**Records to use**
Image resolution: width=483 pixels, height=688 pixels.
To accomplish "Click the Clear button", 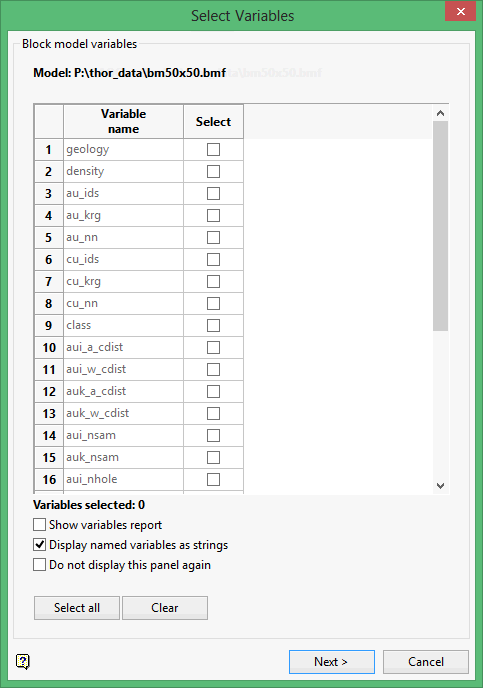I will point(165,608).
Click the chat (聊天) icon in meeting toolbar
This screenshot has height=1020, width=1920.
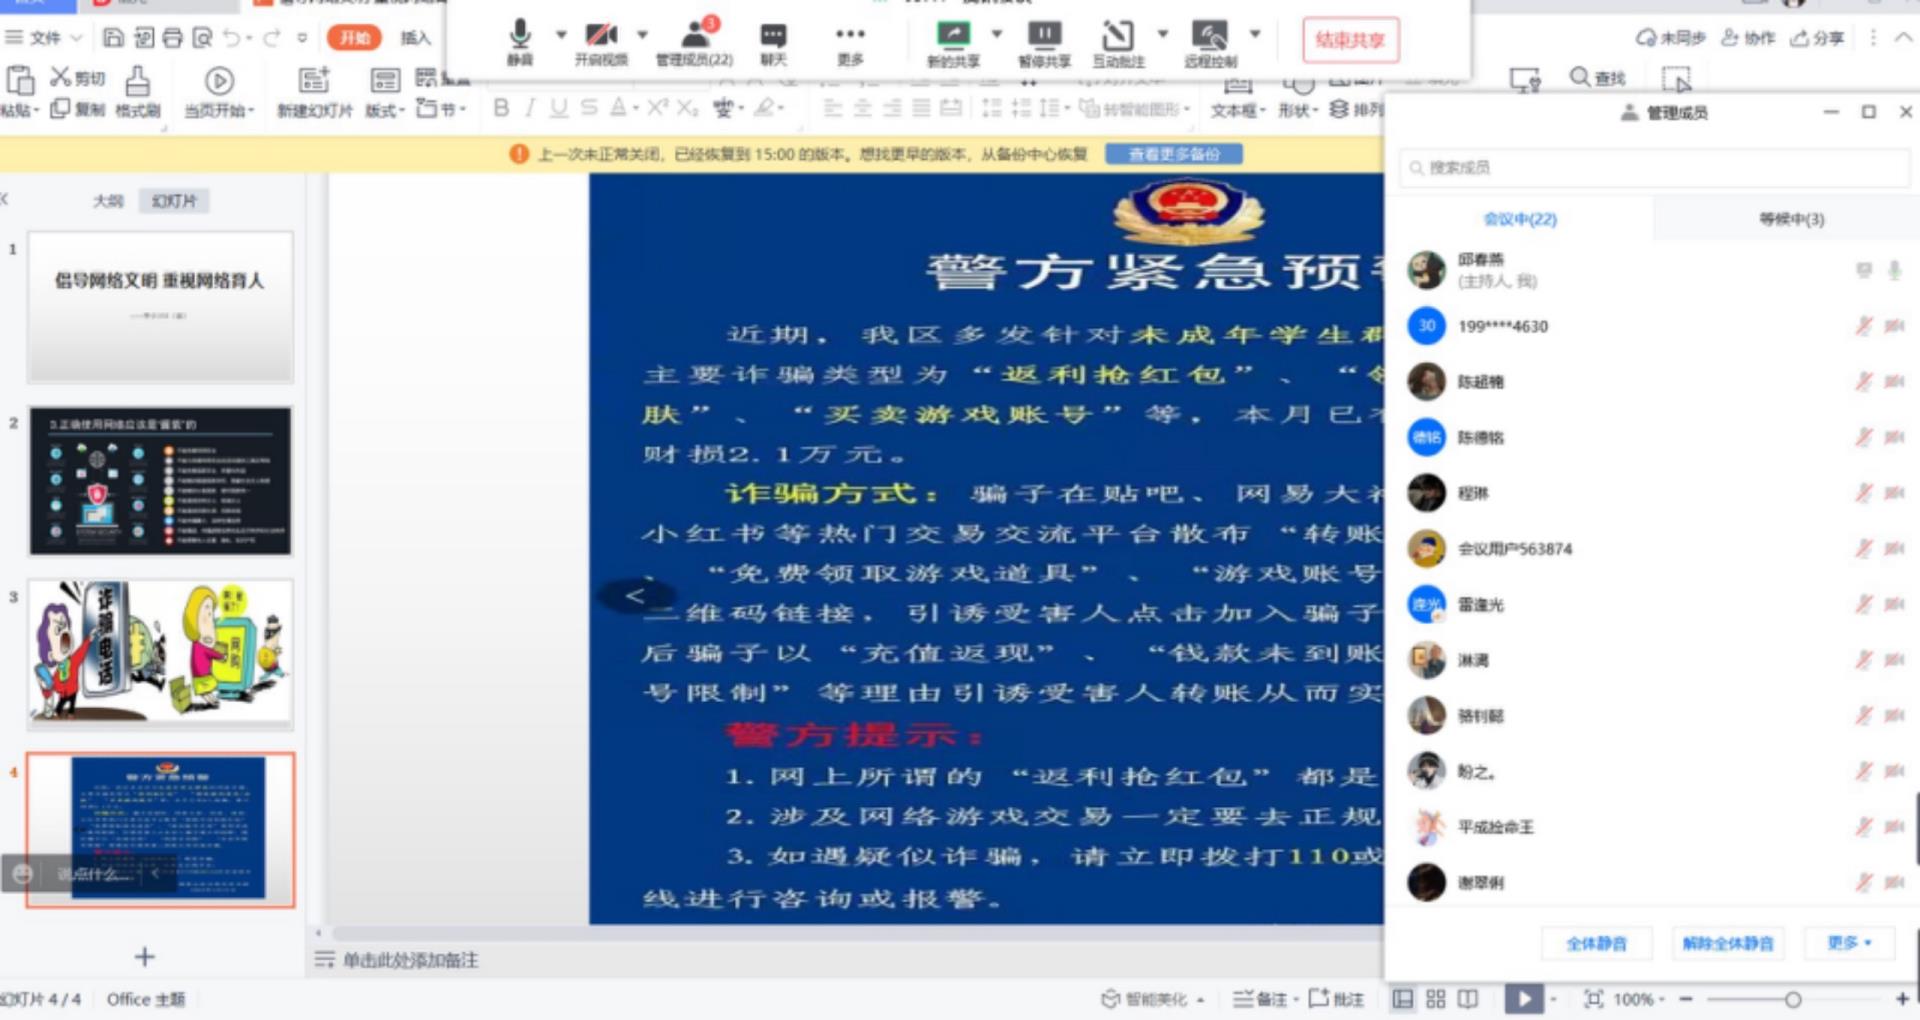[x=772, y=42]
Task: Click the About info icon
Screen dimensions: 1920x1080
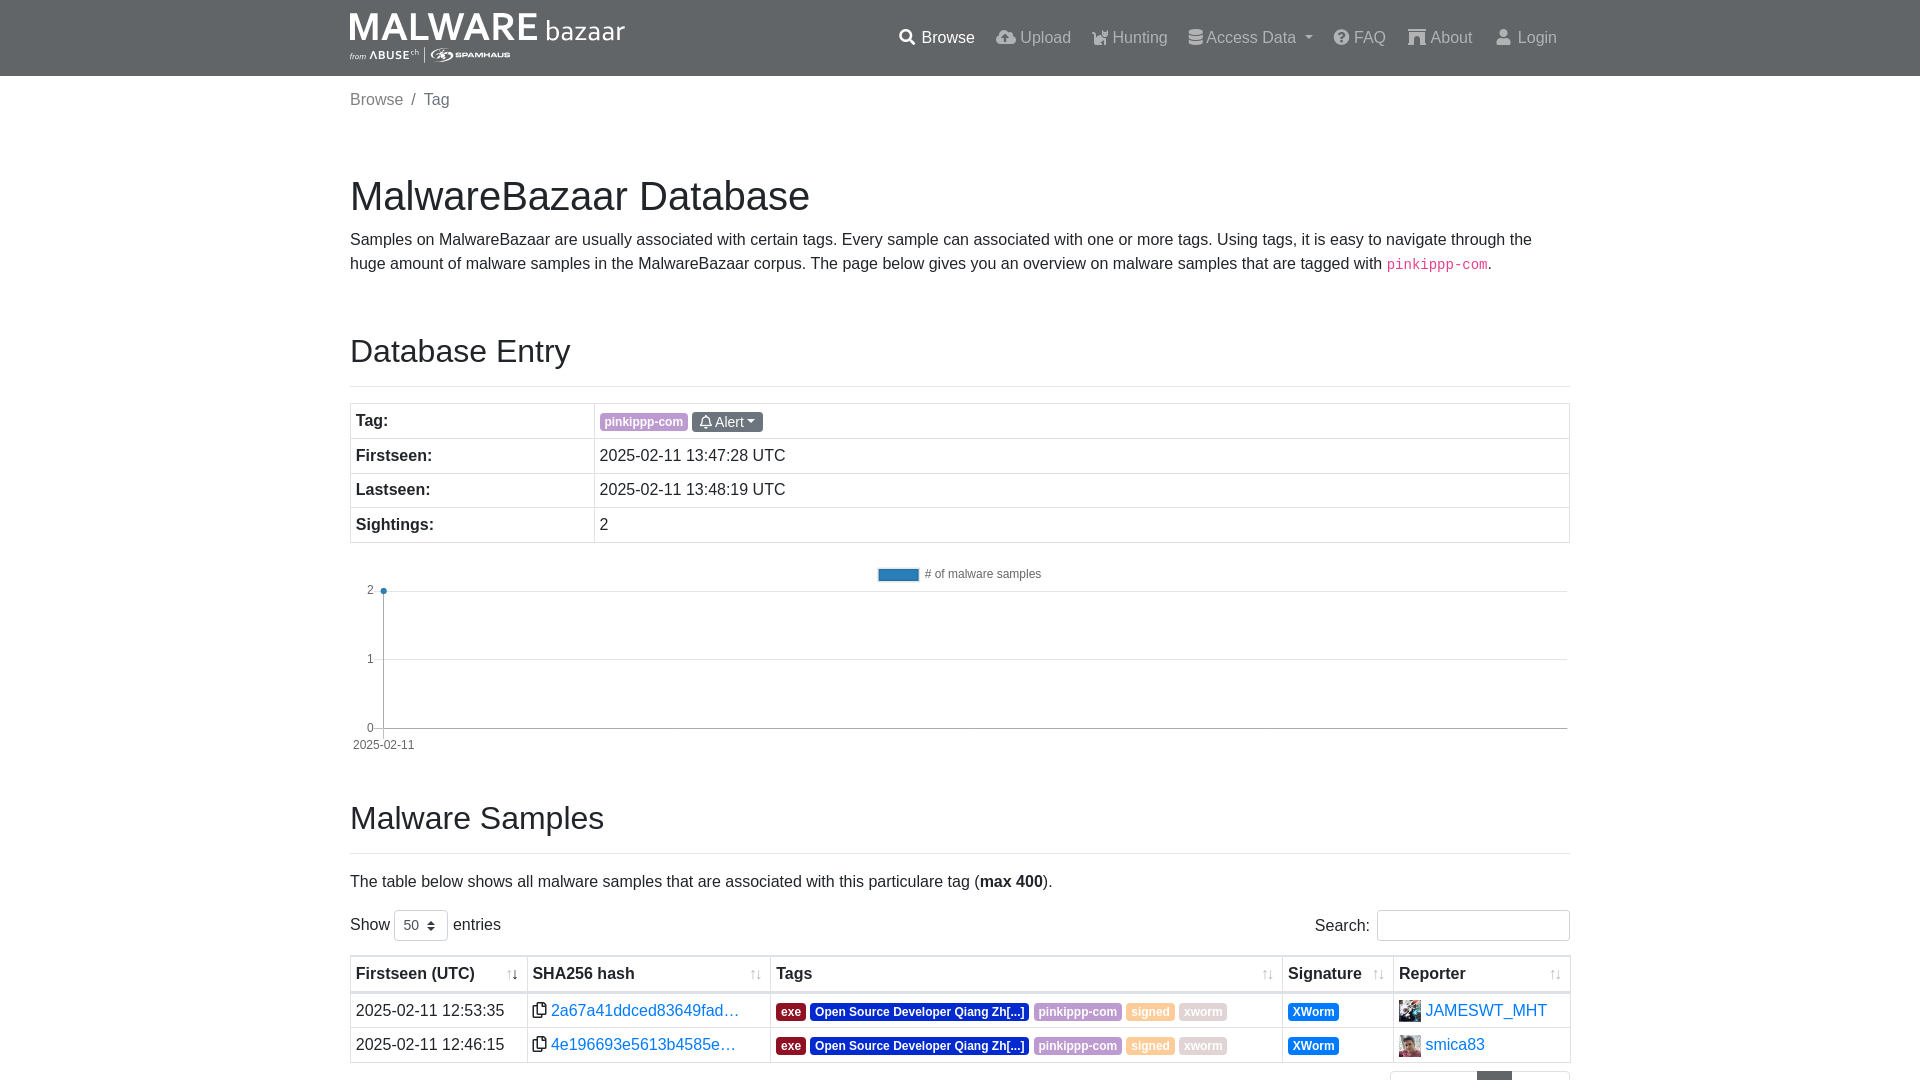Action: tap(1416, 37)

**Work required**
Where the string "icon" shows up in the listing above, copy the line that holds it.

**Final answer**
Click the chat (聊天) icon in meeting toolbar
Task: Click the About info icon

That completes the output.